▶ WHAT NEEDS TO BE DONE: Please transcribe the line with "Click the Remember" and the lines after it through the end of the listing below, keeping both ends and nothing more.

■ ■ ■ ■

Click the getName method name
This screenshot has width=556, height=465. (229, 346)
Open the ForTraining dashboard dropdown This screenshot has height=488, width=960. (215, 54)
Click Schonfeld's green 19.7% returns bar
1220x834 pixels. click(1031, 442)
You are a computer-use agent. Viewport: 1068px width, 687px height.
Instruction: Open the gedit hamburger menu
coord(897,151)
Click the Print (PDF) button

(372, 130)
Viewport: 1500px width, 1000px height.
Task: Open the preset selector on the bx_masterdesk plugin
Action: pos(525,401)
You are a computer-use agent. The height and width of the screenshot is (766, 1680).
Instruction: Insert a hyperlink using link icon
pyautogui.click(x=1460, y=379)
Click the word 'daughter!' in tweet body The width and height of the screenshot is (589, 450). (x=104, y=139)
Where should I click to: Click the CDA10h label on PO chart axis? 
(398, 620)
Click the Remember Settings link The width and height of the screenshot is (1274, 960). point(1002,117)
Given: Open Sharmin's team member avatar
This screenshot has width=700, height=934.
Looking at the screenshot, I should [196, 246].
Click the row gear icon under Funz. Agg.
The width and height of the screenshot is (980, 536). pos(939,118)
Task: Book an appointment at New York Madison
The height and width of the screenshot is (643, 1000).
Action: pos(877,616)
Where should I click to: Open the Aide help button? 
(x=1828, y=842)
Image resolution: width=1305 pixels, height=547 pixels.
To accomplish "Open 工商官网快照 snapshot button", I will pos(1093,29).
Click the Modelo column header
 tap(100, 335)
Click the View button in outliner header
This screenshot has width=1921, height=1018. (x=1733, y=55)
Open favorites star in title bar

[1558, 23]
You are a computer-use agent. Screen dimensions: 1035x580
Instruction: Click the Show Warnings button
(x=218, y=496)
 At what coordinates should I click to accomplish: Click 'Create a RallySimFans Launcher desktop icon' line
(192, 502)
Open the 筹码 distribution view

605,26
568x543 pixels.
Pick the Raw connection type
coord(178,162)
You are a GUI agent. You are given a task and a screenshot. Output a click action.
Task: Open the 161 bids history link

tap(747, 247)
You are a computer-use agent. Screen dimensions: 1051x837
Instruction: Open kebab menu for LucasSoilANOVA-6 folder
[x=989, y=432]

■ ■ ■ ■

▶ RESULT FOR THIS EXERCISE:
Click the Remember Settings link The width and height of the screenshot is (1274, 960). point(1002,117)
Given: Open Sharmin's team member avatar
This screenshot has width=700, height=934.
Looking at the screenshot, I should [196, 246].
Click the row gear icon under Funz. Agg.
The width and height of the screenshot is (980, 536). pos(939,118)
Task: Book an appointment at New York Madison
The height and width of the screenshot is (643, 1000).
Action: pos(877,616)
Where should I click to: Open the Aide help button? 
(x=1828, y=842)
Image resolution: width=1305 pixels, height=547 pixels.
To accomplish "Open 工商官网快照 snapshot button", I will pos(1093,29).
Click the Modelo column header
 tap(100, 335)
Click the View button in outliner header
This screenshot has width=1921, height=1018. (x=1733, y=55)
Open favorites star in title bar

[1558, 23]
You are a computer-use agent. Screen dimensions: 1035x580
Instruction: Click the Show Warnings button
(x=218, y=496)
 At what coordinates should I click to accomplish: Click 'Create a RallySimFans Launcher desktop icon' line
(192, 502)
Open the 筹码 distribution view

605,26
568x543 pixels.
Pick the Raw connection type
coord(178,162)
You are a GUI agent. You are given a task and a screenshot. Output a click action.
Task: Open the 161 bids history link

tap(747, 247)
You are a computer-use agent. Screen dimensions: 1051x837
Instruction: Open kebab menu for LucasSoilANOVA-6 folder
[x=989, y=432]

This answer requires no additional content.